Jakarta – Kementerian Koperasi (Kemenkop) mengumumkan bahwa sekitar 1.235 orang Petugas Penyuluh Koperasi Lapangan (PPKL) akan terkena pemutusan hubungan kerja (PHK) akibat pemangkasan anggaran yang signifikan. Pengumuman tersebut disampaikan oleh Menteri Koperasi, Budi Arie Setiadi, dalam rapat kerja dengan Komisi VI DPR RI yang berlangsung pada Rabu (12/2/2025).
Kebijakan pemangkasan anggaran ini mencuat setelah Kemenkop mengalami pengurangan total pagu anggaran dari Rp 473 miliar menjadi Rp 317 miliar, setelah dilakukan penyesuaian sebesar Rp 155,8 miliar. Rencana efisiensi ini mengikuti Surat Menteri Keuangan Nomor S-37/MK.02/2025, yang mengatur tentang efisiensi belanja kementerian dan lembaga.
Pangkasan anggaran tersebut akan dilaksanakan pada beberapa pos pengeluaran yang merugikan operasional, seperti:
1. Perjalanan dinas
2. Pengadaan barang dan jasa
3. Belanja kontraktual
4. Belanja alat tulis kantor (ATK)
5. Belanja untuk konsinyering
6. Belanja untuk kegiatan rapat
Rieke Diah Pitaloka, anggota Komisi VI DPR dari Fraksi PDIP, menjadi sorotan utama ketika mempertanyakan rencana efisiensi ini. Ia menegaskan bahwa pemangkasan anggaran seharusnya tidak menyentuh belanja pegawai atau bantuan sosial, dan meminta kejelasan tentang dampak pemotongan anggaran ini terhadap penyuluh koperasi. Dalam penjelasannya, Budi Arie menegaskan bahwa penyuluh koperasi merupakan bagian dari anggaran barang dan jasa, yang otomatis terdampak oleh pengurangan ini.
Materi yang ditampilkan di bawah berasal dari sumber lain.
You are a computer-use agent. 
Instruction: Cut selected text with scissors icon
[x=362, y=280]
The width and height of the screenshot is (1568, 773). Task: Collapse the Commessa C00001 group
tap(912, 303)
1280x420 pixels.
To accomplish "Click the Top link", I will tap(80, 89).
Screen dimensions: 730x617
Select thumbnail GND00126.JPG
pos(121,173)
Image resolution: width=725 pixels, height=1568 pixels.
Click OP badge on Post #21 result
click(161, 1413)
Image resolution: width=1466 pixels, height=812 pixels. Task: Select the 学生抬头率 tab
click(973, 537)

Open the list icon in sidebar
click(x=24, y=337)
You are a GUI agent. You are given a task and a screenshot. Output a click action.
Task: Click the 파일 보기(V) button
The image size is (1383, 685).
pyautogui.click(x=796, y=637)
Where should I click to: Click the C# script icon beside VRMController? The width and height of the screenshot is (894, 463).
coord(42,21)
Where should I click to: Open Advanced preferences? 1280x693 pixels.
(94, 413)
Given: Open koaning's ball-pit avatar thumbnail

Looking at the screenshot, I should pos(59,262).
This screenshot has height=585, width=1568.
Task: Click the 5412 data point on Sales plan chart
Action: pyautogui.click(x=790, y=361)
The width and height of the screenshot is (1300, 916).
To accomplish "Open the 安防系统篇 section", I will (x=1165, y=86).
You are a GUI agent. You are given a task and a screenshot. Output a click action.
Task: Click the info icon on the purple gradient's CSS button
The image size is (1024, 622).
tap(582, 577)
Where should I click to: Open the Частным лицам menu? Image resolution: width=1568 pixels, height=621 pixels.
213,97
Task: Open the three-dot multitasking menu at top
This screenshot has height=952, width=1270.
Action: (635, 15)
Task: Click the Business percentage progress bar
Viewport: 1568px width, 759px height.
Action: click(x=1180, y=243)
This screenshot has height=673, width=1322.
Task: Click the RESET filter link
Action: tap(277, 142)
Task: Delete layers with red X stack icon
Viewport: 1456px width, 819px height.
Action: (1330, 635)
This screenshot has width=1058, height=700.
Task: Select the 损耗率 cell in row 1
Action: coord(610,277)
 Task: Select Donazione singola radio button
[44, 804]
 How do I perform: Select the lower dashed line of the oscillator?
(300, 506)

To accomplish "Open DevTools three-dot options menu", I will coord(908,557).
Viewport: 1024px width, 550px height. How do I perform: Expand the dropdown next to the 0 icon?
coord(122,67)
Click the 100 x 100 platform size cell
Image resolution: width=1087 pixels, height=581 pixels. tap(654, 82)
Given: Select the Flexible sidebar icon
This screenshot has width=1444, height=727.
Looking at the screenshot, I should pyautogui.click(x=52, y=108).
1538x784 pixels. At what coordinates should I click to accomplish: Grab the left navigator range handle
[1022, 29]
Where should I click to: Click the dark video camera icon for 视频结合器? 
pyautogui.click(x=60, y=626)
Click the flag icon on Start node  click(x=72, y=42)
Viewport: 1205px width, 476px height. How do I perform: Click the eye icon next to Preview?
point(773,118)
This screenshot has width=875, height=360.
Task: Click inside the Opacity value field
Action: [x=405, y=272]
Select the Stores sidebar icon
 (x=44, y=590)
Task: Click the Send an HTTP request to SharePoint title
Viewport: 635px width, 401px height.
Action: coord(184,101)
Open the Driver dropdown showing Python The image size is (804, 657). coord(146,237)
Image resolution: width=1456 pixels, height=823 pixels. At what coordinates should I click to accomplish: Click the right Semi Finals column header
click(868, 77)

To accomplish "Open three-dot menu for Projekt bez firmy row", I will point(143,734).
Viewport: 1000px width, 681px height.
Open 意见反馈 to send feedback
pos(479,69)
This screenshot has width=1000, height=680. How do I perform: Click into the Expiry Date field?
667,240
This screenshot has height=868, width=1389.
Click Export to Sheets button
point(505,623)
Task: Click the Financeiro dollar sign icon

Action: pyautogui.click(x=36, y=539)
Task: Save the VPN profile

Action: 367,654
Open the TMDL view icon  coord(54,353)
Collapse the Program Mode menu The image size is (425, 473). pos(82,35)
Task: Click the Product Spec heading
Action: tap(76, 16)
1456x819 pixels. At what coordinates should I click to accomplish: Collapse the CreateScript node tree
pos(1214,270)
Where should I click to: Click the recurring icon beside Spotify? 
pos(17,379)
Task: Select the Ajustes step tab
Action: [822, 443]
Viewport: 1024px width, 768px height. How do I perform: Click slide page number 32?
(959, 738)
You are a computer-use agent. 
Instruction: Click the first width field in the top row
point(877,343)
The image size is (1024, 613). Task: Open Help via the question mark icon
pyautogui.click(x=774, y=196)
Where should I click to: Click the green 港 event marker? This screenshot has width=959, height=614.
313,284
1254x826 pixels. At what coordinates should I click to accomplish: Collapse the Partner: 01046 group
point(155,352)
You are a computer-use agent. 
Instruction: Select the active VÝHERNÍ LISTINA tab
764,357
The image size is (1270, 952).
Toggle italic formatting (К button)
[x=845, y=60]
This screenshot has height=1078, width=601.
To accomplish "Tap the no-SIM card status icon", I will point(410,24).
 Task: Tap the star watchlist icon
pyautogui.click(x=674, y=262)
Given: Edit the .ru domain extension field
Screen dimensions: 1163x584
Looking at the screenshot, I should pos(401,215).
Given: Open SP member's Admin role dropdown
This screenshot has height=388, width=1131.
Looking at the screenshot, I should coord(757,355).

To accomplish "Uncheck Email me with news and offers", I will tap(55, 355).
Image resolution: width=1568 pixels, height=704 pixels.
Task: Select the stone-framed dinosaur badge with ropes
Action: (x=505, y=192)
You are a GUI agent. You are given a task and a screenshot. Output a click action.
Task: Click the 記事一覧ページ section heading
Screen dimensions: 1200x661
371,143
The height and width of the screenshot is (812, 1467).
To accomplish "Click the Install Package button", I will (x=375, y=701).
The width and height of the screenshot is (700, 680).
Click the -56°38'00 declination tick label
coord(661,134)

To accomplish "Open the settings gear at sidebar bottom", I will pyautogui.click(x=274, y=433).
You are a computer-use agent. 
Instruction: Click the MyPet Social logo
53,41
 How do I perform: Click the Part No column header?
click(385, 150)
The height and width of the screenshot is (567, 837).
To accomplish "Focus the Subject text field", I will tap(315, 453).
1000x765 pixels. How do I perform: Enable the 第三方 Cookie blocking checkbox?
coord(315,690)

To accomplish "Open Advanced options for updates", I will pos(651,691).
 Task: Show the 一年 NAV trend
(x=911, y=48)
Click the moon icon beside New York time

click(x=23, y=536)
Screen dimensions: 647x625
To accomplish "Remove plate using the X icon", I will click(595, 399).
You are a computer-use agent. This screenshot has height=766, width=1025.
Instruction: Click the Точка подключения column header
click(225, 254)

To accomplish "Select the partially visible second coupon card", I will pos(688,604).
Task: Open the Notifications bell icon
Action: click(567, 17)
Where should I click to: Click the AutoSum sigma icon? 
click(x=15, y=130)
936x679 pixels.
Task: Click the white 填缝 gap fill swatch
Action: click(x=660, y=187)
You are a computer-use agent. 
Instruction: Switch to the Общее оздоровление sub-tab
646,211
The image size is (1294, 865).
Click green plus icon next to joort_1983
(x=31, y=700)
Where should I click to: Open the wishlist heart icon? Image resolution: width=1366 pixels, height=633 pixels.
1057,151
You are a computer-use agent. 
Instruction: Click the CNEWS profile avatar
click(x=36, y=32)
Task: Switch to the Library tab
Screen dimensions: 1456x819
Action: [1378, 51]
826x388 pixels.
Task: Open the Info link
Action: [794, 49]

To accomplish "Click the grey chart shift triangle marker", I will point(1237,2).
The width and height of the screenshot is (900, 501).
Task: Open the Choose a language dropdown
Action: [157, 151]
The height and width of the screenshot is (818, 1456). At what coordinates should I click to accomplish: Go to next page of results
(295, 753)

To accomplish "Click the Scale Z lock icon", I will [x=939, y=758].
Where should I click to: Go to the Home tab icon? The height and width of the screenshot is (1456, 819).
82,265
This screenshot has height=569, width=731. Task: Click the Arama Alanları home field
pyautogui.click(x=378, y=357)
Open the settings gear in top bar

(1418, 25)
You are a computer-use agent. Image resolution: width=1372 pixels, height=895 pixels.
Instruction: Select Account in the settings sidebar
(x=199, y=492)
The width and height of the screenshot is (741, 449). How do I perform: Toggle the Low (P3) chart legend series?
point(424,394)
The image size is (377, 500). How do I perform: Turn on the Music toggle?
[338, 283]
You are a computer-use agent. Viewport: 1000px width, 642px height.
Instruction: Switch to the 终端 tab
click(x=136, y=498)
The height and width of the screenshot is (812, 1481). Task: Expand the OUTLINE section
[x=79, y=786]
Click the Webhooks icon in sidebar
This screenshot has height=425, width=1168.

“Jadi ada 1.235 penyuluh lapangan koperasi nanti akan kita reformulasikan,” ujar Budi Arie. Proses reformulasi ini akan menentukan bagaimana PPKL yang terkena dampak akan ditangani ke depannya. Menurutnya, pemangkasan ini merupakan dampak langsung dari pengalihan anggaran ke pos yang lebih prioritas di tengah kebutuhan anggaran yang berkurang.
Sangat disayangkan, keputusan tersebut akan berakibat langsung pada jumlah tenaga kerja yang terlibat dalam pembinaan dan penyuluhan koperasi di lapangan. Dengan hilangnya posisi 1.235 PPKL, banyak pihak mengkhawatirkan bahwa kegiatan pembinaan koperasi yang ada di daerah akan terganggu, mengingat peran penting yang mereka miliki dalam mendampingi pengusaha kecil dan koperasi untuk berkembang.
Menambahkan informasi mengenai kondisi ini, Budi Arie mengungkapkan bahwa, “Efisiensi ini memang harus dilakukan, tetapi kami akan berusaha mencari solusi terbaik bagi mereka yang terdampak, termasuk melakukan dialog dengan pihak-pihak terkait.”
Dalam situasi seperti ini, sebagai upaya untuk mengurangi dampak negatif, pihak Kemenkop dikabarkan akan melakukan advokasi dan sosialisasi lebih lanjut kepada para PPKL yang akan terkena PHK. Kemenkop berharap bisa menemukan alternatif bagi mereka yang kehilangan pekerjaan akibat kebijakan ini.
Keputusan pemangkasan anggaran di Kemenkop menunjukkan tantangan yang dihadapi pemerintah dalam mengelola anggaran di tengah berbagai kebutuhan dan prioritas. Dalam konteks ini, efisiensi anggaran alih-alih mengorbankan tenaga kerja profesional yang berperan penting dalam memajukan koperasi dan usaha mikro, kecil, dan menengah (UMKM) di Indonesia.
Melihat perkembangan ini, masyarakat dan LSM yang bergerak di bidang pemberdayaan ekonomi sangat diharapkan dapat memberikan masukan kepada pemerintah tentang pentingnya melestarikan program-program yang mendukung keberlangsungan dan perkembangan koperasi, dan tetap memperhatikan nasib para pekerja yang terdampak pemangkasan anggaran. Rencana pemangkasan anggaran Kemenkop ini menjadi sorotan yang lebih luas mengenai bagaimana negara mengelola sumber daya manusia dan anggaran untuk sektor yang berpotensi menjadi penggerak ekonomi masyarakat.